▸ **ACTIVITY**:
Return all of the material that follows, keeping each line exactly as it is.

▸ **ENTRIES PROVIDED**:

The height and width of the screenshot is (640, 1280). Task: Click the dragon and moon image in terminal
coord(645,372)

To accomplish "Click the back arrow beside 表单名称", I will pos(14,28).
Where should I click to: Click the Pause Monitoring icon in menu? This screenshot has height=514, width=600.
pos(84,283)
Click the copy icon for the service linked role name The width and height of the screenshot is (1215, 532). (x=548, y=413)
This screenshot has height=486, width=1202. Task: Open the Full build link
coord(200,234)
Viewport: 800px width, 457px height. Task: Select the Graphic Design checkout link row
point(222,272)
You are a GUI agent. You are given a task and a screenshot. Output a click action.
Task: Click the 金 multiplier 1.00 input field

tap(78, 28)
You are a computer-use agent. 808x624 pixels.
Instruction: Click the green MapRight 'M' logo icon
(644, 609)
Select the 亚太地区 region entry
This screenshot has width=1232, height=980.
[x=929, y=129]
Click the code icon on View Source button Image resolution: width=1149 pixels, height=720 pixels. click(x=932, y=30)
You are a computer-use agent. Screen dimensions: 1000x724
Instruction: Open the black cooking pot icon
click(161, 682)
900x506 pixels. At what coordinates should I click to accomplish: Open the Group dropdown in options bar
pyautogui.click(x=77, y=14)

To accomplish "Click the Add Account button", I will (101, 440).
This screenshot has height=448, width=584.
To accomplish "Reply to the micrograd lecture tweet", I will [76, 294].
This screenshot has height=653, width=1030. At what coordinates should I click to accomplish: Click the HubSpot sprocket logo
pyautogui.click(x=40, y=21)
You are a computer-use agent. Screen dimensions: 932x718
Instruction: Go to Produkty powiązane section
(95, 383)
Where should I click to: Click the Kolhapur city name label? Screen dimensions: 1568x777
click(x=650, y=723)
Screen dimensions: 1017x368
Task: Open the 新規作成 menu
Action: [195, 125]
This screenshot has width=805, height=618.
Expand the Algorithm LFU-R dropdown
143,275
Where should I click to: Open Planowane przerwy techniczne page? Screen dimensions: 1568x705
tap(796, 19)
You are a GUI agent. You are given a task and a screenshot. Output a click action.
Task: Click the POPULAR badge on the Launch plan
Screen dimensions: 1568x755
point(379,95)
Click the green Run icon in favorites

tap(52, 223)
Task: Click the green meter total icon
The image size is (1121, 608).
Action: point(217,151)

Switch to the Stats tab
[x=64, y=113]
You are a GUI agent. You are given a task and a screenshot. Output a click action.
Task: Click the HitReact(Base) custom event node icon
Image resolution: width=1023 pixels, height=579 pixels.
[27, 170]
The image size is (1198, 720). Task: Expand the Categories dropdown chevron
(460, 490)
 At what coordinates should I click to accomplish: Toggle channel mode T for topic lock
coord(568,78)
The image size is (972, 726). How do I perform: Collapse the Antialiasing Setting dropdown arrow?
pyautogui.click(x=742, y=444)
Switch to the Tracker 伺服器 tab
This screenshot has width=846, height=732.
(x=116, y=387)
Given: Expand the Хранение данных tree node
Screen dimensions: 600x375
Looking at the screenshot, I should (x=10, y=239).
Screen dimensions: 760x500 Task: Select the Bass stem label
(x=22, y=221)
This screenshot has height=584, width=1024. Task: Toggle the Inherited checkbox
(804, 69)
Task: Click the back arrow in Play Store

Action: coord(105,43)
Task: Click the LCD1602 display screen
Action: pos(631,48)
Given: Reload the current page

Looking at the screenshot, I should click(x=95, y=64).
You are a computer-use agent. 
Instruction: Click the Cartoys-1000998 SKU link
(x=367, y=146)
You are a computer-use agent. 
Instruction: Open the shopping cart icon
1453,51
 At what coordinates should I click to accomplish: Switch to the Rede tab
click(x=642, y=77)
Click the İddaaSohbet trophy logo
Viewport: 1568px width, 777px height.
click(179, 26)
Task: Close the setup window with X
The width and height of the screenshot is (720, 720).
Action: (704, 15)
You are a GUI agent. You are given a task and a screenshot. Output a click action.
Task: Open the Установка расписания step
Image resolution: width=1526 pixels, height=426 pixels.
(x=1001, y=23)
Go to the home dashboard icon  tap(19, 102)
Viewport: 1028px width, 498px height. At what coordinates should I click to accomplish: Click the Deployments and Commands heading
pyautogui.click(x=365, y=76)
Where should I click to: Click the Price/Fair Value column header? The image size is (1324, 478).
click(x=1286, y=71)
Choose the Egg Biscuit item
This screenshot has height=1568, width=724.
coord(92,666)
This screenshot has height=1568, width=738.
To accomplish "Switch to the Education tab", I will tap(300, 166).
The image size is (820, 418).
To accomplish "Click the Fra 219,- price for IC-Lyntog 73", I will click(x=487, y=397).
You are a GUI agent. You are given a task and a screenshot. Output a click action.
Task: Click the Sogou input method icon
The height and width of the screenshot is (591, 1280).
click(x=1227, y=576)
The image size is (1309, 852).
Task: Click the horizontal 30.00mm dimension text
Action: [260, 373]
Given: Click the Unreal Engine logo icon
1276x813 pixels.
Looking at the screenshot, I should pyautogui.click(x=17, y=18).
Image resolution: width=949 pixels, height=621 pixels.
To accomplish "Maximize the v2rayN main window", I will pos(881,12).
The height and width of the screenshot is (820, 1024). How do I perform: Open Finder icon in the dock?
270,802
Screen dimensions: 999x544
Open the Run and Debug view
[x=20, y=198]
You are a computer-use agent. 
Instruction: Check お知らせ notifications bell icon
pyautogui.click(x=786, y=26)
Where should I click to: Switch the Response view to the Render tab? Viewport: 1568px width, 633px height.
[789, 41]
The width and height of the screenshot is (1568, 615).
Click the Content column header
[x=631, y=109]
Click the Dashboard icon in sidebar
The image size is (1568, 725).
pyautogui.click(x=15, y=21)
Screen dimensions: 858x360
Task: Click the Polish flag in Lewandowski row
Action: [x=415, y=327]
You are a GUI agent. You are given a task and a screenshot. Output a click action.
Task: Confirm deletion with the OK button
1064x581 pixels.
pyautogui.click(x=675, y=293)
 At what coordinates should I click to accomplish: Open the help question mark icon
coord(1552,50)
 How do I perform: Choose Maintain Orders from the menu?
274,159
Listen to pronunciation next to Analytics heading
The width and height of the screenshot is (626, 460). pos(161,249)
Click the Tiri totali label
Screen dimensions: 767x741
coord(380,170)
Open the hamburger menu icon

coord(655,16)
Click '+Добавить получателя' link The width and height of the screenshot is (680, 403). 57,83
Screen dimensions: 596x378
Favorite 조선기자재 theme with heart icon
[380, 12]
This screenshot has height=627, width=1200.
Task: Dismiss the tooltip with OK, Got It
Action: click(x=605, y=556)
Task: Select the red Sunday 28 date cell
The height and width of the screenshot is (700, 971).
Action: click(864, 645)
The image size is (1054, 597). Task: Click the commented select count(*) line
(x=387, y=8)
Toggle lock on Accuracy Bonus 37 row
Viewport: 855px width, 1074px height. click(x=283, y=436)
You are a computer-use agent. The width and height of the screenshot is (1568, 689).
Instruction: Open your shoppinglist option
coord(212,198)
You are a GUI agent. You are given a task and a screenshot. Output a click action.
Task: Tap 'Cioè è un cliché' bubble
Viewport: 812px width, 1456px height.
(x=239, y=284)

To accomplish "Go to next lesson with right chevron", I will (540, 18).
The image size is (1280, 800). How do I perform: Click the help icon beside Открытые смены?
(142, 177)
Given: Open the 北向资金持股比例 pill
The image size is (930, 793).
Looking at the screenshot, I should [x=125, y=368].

▸ **OUTPUT FOR THIS EXERCISE**:
The height and width of the screenshot is (640, 1280). Task: Click the dragon and moon image in terminal
coord(645,372)

To accomplish "Click the back arrow beside 表单名称", I will pos(14,28).
Where should I click to: Click the Pause Monitoring icon in menu? This screenshot has height=514, width=600.
pos(84,283)
Click the copy icon for the service linked role name The width and height of the screenshot is (1215, 532). (x=548, y=413)
This screenshot has height=486, width=1202. Task: Open the Full build link
coord(200,234)
Viewport: 800px width, 457px height. Task: Select the Graphic Design checkout link row
point(222,272)
You are a GUI agent. You are given a task and a screenshot. Output a click action.
Task: Click the 金 multiplier 1.00 input field

tap(78, 28)
You are a computer-use agent. 808x624 pixels.
Instruction: Click the green MapRight 'M' logo icon
(644, 609)
Select the 亚太地区 region entry
This screenshot has width=1232, height=980.
[x=929, y=129]
Click the code icon on View Source button Image resolution: width=1149 pixels, height=720 pixels. click(x=932, y=30)
You are a computer-use agent. Screen dimensions: 1000x724
Instruction: Open the black cooking pot icon
click(161, 682)
900x506 pixels. At what coordinates should I click to accomplish: Open the Group dropdown in options bar
pyautogui.click(x=77, y=14)

To accomplish "Click the Add Account button", I will (101, 440).
This screenshot has height=448, width=584.
To accomplish "Reply to the micrograd lecture tweet", I will [76, 294].
This screenshot has height=653, width=1030. At what coordinates should I click to accomplish: Click the HubSpot sprocket logo
pyautogui.click(x=40, y=21)
You are a computer-use agent. Screen dimensions: 932x718
Instruction: Go to Produkty powiązane section
(95, 383)
Where should I click to: Click the Kolhapur city name label? Screen dimensions: 1568x777
click(x=650, y=723)
Screen dimensions: 1017x368
Task: Open the 新規作成 menu
Action: [195, 125]
This screenshot has width=805, height=618.
Expand the Algorithm LFU-R dropdown
143,275
Where should I click to: Open Planowane przerwy techniczne page? Screen dimensions: 1568x705
tap(796, 19)
You are a GUI agent. You are given a task and a screenshot. Output a click action.
Task: Click the POPULAR badge on the Launch plan
Screen dimensions: 1568x755
point(379,95)
Click the green Run icon in favorites

tap(52, 223)
Task: Click the green meter total icon
The image size is (1121, 608).
Action: point(217,151)

Switch to the Stats tab
[x=64, y=113]
You are a GUI agent. You are given a task and a screenshot. Output a click action.
Task: Click the HitReact(Base) custom event node icon
Image resolution: width=1023 pixels, height=579 pixels.
[27, 170]
The image size is (1198, 720). Task: Expand the Categories dropdown chevron
(460, 490)
 At what coordinates should I click to accomplish: Toggle channel mode T for topic lock
coord(568,78)
The image size is (972, 726). How do I perform: Collapse the Antialiasing Setting dropdown arrow?
pyautogui.click(x=742, y=444)
Switch to the Tracker 伺服器 tab
This screenshot has width=846, height=732.
(x=116, y=387)
Given: Expand the Хранение данных tree node
Screen dimensions: 600x375
Looking at the screenshot, I should (x=10, y=239).
Screen dimensions: 760x500 Task: Select the Bass stem label
(x=22, y=221)
This screenshot has height=584, width=1024. Task: Toggle the Inherited checkbox
(804, 69)
Task: Click the back arrow in Play Store

Action: coord(105,43)
Task: Click the LCD1602 display screen
Action: pos(631,48)
Given: Reload the current page

Looking at the screenshot, I should click(x=95, y=64).
You are a computer-use agent. 
Instruction: Click the Cartoys-1000998 SKU link
(x=367, y=146)
You are a computer-use agent. 
Instruction: Open the shopping cart icon
1453,51
 At what coordinates should I click to accomplish: Switch to the Rede tab
click(x=642, y=77)
Click the İddaaSohbet trophy logo
Viewport: 1568px width, 777px height.
click(179, 26)
Task: Close the setup window with X
The width and height of the screenshot is (720, 720).
Action: (704, 15)
You are a GUI agent. You are given a task and a screenshot. Output a click action.
Task: Open the Установка расписания step
Image resolution: width=1526 pixels, height=426 pixels.
(x=1001, y=23)
Go to the home dashboard icon  tap(19, 102)
Viewport: 1028px width, 498px height. At what coordinates should I click to accomplish: Click the Deployments and Commands heading
pyautogui.click(x=365, y=76)
Where should I click to: Click the Price/Fair Value column header? The image size is (1324, 478).
click(x=1286, y=71)
Choose the Egg Biscuit item
This screenshot has height=1568, width=724.
coord(92,666)
This screenshot has height=1568, width=738.
To accomplish "Switch to the Education tab", I will tap(300, 166).
The image size is (820, 418).
To accomplish "Click the Fra 219,- price for IC-Lyntog 73", I will click(x=487, y=397).
You are a GUI agent. You are given a task and a screenshot. Output a click action.
Task: Click the Sogou input method icon
The height and width of the screenshot is (591, 1280).
click(x=1227, y=576)
The image size is (1309, 852).
Task: Click the horizontal 30.00mm dimension text
Action: [260, 373]
Given: Click the Unreal Engine logo icon
1276x813 pixels.
Looking at the screenshot, I should pyautogui.click(x=17, y=18).
Image resolution: width=949 pixels, height=621 pixels.
To accomplish "Maximize the v2rayN main window", I will pos(881,12).
The height and width of the screenshot is (820, 1024). How do I perform: Open Finder icon in the dock?
270,802
Screen dimensions: 999x544
Open the Run and Debug view
[x=20, y=198]
You are a computer-use agent. 
Instruction: Check お知らせ notifications bell icon
pyautogui.click(x=786, y=26)
Where should I click to: Switch the Response view to the Render tab? Viewport: 1568px width, 633px height.
[789, 41]
The width and height of the screenshot is (1568, 615).
Click the Content column header
[x=631, y=109]
Click the Dashboard icon in sidebar
The image size is (1568, 725).
pyautogui.click(x=15, y=21)
Screen dimensions: 858x360
Task: Click the Polish flag in Lewandowski row
Action: [x=415, y=327]
You are a GUI agent. You are given a task and a screenshot. Output a click action.
Task: Confirm deletion with the OK button
1064x581 pixels.
pyautogui.click(x=675, y=293)
 At what coordinates should I click to accomplish: Open the help question mark icon
coord(1552,50)
 How do I perform: Choose Maintain Orders from the menu?
274,159
Listen to pronunciation next to Analytics heading
The width and height of the screenshot is (626, 460). pos(161,249)
Click the Tiri totali label
Screen dimensions: 767x741
coord(380,170)
Open the hamburger menu icon

coord(655,16)
Click '+Добавить получателя' link The width and height of the screenshot is (680, 403). 57,83
Screen dimensions: 596x378
Favorite 조선기자재 theme with heart icon
[380, 12]
This screenshot has height=627, width=1200.
Task: Dismiss the tooltip with OK, Got It
Action: click(x=605, y=556)
Task: Select the red Sunday 28 date cell
The height and width of the screenshot is (700, 971).
Action: click(864, 645)
The image size is (1054, 597). Task: Click the commented select count(*) line
(x=387, y=8)
Toggle lock on Accuracy Bonus 37 row
Viewport: 855px width, 1074px height. click(x=283, y=436)
You are a computer-use agent. The width and height of the screenshot is (1568, 689).
Instruction: Open your shoppinglist option
coord(212,198)
You are a GUI agent. You are given a task and a screenshot. Output a click action.
Task: Tap 'Cioè è un cliché' bubble
Viewport: 812px width, 1456px height.
(x=239, y=284)

To accomplish "Go to next lesson with right chevron", I will (540, 18).
The image size is (1280, 800). How do I perform: Click the help icon beside Открытые смены?
(142, 177)
Given: Open the 北向资金持股比例 pill
The image size is (930, 793).
Looking at the screenshot, I should [x=125, y=368].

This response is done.